More users' data hacked

More users' data hacked

Global Times | December 27, 2011 00:25
By Zheng Yi

The registration details of about 40 million users of tianya.cn, a big social networking site, were found to have been leaked on Sunday, following last Thursday's discovery that user information had been leaked from several other websites.

According to Web users, tianya.cn was hacked and some 40 million users' names and passwords were accessed. The details had been stored in clear text format instead of being encrypted, the Chengdu Evening News reported.

A tianya.cn customer service staff member who wished to remain anonymous confirmed the leak and said it was being investigated.

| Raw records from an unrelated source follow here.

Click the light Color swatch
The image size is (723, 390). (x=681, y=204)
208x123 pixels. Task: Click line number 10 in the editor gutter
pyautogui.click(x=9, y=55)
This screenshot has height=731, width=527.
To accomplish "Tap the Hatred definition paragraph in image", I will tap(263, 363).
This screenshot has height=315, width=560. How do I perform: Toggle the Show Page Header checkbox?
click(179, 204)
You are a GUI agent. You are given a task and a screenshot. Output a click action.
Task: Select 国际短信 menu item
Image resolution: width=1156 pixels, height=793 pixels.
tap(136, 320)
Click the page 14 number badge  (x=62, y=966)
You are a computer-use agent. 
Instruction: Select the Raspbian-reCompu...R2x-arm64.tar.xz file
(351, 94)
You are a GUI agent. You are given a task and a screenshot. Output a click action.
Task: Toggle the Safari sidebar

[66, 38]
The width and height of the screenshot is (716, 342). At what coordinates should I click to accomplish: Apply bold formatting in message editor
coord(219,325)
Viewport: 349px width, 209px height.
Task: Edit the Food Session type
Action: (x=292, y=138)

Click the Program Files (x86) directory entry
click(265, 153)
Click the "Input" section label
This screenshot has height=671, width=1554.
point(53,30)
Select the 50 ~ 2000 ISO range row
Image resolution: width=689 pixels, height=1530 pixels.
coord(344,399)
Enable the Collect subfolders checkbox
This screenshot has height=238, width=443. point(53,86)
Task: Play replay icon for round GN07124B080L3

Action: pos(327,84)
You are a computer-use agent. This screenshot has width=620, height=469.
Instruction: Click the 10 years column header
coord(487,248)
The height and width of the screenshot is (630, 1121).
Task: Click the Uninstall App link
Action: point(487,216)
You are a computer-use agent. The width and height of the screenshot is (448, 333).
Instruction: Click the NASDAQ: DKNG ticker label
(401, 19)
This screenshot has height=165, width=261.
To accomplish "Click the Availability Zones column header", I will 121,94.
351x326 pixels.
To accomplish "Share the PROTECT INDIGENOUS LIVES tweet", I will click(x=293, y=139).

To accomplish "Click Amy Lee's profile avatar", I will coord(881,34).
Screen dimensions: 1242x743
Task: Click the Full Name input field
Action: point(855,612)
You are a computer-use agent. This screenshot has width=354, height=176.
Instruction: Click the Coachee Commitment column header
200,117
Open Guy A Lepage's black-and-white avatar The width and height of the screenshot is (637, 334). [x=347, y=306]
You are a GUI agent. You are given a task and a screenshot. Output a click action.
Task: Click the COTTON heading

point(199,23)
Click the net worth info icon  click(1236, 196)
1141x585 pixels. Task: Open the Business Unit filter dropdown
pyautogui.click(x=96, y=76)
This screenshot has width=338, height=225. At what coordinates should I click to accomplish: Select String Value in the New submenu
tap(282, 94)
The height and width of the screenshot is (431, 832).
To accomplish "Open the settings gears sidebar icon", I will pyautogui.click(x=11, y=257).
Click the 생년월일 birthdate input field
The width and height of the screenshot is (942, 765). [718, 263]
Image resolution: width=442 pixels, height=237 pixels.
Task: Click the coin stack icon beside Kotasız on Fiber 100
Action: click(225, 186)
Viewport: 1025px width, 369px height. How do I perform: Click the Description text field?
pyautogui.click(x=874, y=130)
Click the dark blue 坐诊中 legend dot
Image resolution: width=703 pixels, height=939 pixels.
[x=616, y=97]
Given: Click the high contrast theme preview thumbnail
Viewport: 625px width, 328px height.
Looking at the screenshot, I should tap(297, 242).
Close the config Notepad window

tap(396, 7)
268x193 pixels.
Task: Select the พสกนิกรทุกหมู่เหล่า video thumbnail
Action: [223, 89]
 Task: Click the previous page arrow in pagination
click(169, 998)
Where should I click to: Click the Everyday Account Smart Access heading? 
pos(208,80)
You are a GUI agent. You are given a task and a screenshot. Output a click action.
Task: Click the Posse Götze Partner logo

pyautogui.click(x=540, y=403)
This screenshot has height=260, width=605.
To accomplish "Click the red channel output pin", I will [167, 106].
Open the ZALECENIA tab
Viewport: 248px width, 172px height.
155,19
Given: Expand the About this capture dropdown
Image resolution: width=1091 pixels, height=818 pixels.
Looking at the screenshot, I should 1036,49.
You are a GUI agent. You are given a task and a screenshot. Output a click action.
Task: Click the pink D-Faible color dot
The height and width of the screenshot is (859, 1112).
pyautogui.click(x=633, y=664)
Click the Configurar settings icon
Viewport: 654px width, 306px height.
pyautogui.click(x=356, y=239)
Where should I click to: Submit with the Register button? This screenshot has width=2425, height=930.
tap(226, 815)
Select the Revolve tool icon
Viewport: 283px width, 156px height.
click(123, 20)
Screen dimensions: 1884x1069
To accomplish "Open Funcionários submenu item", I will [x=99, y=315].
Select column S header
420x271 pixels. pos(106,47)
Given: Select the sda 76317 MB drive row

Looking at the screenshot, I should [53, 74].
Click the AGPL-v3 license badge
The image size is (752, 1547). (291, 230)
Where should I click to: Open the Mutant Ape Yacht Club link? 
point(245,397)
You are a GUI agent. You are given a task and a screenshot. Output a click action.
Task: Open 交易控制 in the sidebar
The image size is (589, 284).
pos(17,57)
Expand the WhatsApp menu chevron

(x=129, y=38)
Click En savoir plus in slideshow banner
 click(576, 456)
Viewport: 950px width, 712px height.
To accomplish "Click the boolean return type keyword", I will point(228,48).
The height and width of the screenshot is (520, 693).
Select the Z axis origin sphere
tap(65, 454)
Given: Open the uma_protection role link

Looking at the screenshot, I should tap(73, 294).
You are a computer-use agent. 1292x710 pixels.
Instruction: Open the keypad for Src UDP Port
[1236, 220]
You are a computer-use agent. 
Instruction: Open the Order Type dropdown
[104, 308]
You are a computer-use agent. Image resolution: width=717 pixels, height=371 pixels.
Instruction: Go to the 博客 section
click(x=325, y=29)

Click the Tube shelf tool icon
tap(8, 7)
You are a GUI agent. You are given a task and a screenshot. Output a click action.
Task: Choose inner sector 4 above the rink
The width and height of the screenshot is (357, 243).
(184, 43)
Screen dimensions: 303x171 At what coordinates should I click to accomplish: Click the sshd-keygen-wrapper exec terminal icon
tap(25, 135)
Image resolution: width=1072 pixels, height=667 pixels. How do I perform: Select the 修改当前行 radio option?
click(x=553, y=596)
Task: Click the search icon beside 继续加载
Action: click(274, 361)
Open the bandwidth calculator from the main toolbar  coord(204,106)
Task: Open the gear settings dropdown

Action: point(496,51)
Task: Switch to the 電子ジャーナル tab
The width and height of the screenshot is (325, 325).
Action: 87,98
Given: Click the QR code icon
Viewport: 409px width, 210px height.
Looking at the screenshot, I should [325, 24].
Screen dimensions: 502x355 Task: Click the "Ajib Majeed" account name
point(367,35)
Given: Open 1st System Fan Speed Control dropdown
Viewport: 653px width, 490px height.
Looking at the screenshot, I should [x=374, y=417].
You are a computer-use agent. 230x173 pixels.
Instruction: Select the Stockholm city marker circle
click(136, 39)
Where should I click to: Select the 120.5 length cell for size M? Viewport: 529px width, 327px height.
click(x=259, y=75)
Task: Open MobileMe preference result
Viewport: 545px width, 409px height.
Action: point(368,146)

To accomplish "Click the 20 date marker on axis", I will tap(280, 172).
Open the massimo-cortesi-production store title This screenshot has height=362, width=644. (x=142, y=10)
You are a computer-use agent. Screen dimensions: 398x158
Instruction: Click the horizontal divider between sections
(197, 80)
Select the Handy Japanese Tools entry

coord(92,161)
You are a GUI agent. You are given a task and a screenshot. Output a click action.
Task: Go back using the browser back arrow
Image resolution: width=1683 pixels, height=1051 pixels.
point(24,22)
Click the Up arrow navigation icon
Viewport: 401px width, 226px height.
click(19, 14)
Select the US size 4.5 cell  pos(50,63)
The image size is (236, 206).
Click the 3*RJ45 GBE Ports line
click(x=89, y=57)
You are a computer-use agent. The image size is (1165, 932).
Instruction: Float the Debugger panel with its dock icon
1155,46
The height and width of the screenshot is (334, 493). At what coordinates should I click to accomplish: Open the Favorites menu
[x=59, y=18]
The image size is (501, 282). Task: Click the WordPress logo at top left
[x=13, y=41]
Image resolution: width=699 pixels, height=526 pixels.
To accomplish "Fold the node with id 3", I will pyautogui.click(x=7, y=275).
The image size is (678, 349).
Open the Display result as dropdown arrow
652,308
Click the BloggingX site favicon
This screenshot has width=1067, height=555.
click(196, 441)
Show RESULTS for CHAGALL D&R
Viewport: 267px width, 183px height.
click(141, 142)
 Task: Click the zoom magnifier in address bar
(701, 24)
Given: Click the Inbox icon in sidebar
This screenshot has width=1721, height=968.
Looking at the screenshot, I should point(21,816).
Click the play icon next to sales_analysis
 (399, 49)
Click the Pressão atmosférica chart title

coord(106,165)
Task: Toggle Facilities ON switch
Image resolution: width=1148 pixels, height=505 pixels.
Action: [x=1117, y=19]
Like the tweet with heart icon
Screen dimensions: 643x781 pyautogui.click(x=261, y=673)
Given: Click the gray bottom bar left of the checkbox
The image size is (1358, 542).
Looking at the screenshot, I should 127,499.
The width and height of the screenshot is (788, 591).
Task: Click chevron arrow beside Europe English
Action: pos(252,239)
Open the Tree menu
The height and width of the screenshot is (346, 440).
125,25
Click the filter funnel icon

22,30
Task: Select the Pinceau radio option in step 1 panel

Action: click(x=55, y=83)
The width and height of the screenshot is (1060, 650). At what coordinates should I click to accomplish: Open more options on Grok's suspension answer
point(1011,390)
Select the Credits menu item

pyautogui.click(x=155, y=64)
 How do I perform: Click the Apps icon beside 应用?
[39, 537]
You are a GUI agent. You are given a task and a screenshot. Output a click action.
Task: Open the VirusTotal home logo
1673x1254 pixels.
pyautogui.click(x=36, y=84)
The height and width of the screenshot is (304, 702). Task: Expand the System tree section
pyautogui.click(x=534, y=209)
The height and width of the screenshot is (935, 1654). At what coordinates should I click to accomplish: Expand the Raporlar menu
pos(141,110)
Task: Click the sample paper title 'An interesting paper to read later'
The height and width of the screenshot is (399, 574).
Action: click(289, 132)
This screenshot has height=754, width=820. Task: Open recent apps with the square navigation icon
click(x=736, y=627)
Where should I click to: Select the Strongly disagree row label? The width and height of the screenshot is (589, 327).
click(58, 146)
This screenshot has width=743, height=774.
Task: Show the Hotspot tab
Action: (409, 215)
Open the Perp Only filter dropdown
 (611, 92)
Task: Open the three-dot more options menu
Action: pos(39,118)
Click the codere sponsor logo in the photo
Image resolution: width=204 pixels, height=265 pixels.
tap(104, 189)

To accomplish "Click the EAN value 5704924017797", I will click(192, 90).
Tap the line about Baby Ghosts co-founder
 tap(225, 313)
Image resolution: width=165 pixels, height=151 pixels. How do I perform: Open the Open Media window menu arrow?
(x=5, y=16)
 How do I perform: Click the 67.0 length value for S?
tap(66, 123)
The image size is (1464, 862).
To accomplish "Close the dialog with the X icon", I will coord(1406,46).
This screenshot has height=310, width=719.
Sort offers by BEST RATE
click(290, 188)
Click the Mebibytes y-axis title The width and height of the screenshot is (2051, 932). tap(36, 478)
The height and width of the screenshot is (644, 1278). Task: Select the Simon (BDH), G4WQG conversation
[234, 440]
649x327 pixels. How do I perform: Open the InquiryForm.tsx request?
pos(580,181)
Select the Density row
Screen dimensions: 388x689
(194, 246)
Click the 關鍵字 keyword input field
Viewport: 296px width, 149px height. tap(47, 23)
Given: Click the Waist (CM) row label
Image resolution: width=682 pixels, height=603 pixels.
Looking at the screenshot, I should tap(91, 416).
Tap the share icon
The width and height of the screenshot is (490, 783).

"The released information belongs to users who registered on our website before November 2009, when we saved information in clear text format. After that we started using encryption," she said.

As the old data had not been deleted by tianya.cn in a timely manner, it was accessed and leaked by a hacker, according to the Chengdu Evening News. About 60 percent of all tianya.cn's registered users have had their details leaked.

"We have e-mailed and messaged users informing them that they should change their passwords. We have reported the case to the police and we are doing our best to find the hacker," said the staff member.

Tianya.cn also posted an apology on its website.

Sina Weibo, a Chinese microblogging service, was also suspected to have been hacked with around 4.7 million users' information leaked, but this was denied by Sina Weibo, which claimed in a statement that its user information was saved in encrypted form and had not been stolen by hackers.

Early Thursday, Chinese Software Development Net (CSDN), China's largest online community for computer programmers, was hacked and the details of 6 million users were leaked. CSDN posted an apology on its website.

Fang Binxing, president of the Beijing University of Posts and Telecommunications, and an expert on information security technology, said that leaks are mainly down to websites' poor awareness of the importance of protecting users' data.

"All websites should save users' information in encrypted form rather than clear text," Fang told the Global Times.

Wang Sixin, a law professor at the Communication University of China, agreed. "It shows that many websites in China are not technologically up to date and are inadequately managed," Wang said yesterday.

Those users whose details have been leaked are more likely to be harassed by others so websites must do more to protect their privacy, Wang added.

Sun Chuanzhi, a computer programmer in Liaoning Province, told the Global Times that Web users should change their account names and passwords as soon as possible to try to prevent their private information being used for illegal purposes.